Let's use the function we did before. Remember this is a function that can only be used in **this notebook** 

( unless we write a **"script"** file, but we'll see that later... ):

In [18]:
for number in [1, 2, 3, 4, 5]:
    print ("Area of circle with radius " + str(number) + " is: " + str( area_of_a_circle(number) ))

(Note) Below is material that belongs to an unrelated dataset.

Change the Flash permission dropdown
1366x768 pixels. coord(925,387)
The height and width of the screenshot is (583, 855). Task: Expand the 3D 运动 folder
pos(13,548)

Area of circle with radius 1 is: 3.1416
Area of circle with radius 2 is: 12.5664
Area of circle with radius 3 is: 28.2744
Area of circle with radius 4 is: 50.2656
Area of circle with radius 5 is: 78.54


### 4. Conditionals and comparisons

Sometimes we need to check something before deciding what to do next. For example,

In [19]:
def is_best_prof(name):
    if name == "Foster":
        return True
    else:
        return False

In [20]:
print (is_best_prof("Foster"))

True


In [21]:
print (is_best_prof("John"))

False


In [22]:
my_prof = "Foster"
if is_best_prof(my_prof):
    print("You're going to have a great semester!")
else:
    print("Well, Good Luck!")

You're going to have a great semester!


You see in that last one how we have a conditional in the cell, and then call a function that has a conditional inside it?  

Let's put a whole bunch of these things together:

In [23]:
my_profs = ["John", "Paul", "George", "Ringo"]
one_best = False
for prof in my_profs:
    if is_best_prof(prof):
        one_best = True
if one_best:
    print("You're going to have a great semester!")
else:
    print("Well, make the best of it!")

Well, make the best of it!


As we can see here, we made **comparison** of names with the "equal" operation  (==).  Remember ... it's == not just = !

Other comparisons:

- strictly less than  < 
- less than or equal  <=
- strictly greater than  >
- greater than or equal  >=
- not equal  !=
- object identity  "is"
- negated object identity "is not"

What if we want to compare more than one element? 
We should include logical operations such as:

- "and", also known as "&" 
- "or", also known as "|"

Let's see if you can guess my age with this function!!


In [24]:
def is_my_age(age_argument):
    if age_argument < 20:
        return "Of course not!"
    elif (age_argument >= 20) & (age_argument <= 40):
        return "Maybe.."
    elif age_argument > 40:
        return "Don't even think about it!"

In [25]:
print (is_my_age(10))

Of course not!


In [26]:
print (is_my_age(23))

Maybe..


In [27]:
print (is_my_age(80))

Don't even think about it!


## Help, help, and more help!

- [Codecademy's Python Course](https://www.codecademy.com/learn/python). Working though this class will give you a _great_ foundation for Python.
- [Diving into Python](http://www.diveintopython.net/toc/index.html) online book. Working you way from chapter 1 through chapter 5 would put you in a very nice place!
- [Python for Data Analysis](https://www.amazon.com/Python-Data-Analysis-Wrangling-IPython-ebook/dp/B009NLMB8Q/ref=mt_kindle?_encoding=UTF8&me=) was the book that Prof. Foster suggested to me (Maria) when I was taking this course. You can take a look at the chapters: Preliminaries, Introductory Examples (e.g. "Counting Time Zones with pandas”), IPython (page 46 to 62) and specially, Pandas--one of the main Python packages for data analysis.  We will work with Pandas in class.


If you are ever stuck just remember: it is normal. This is actually how professional programmers work every day. Google is your best friend, and websites such as Stackoverflow.com have an answer to almost any programming question!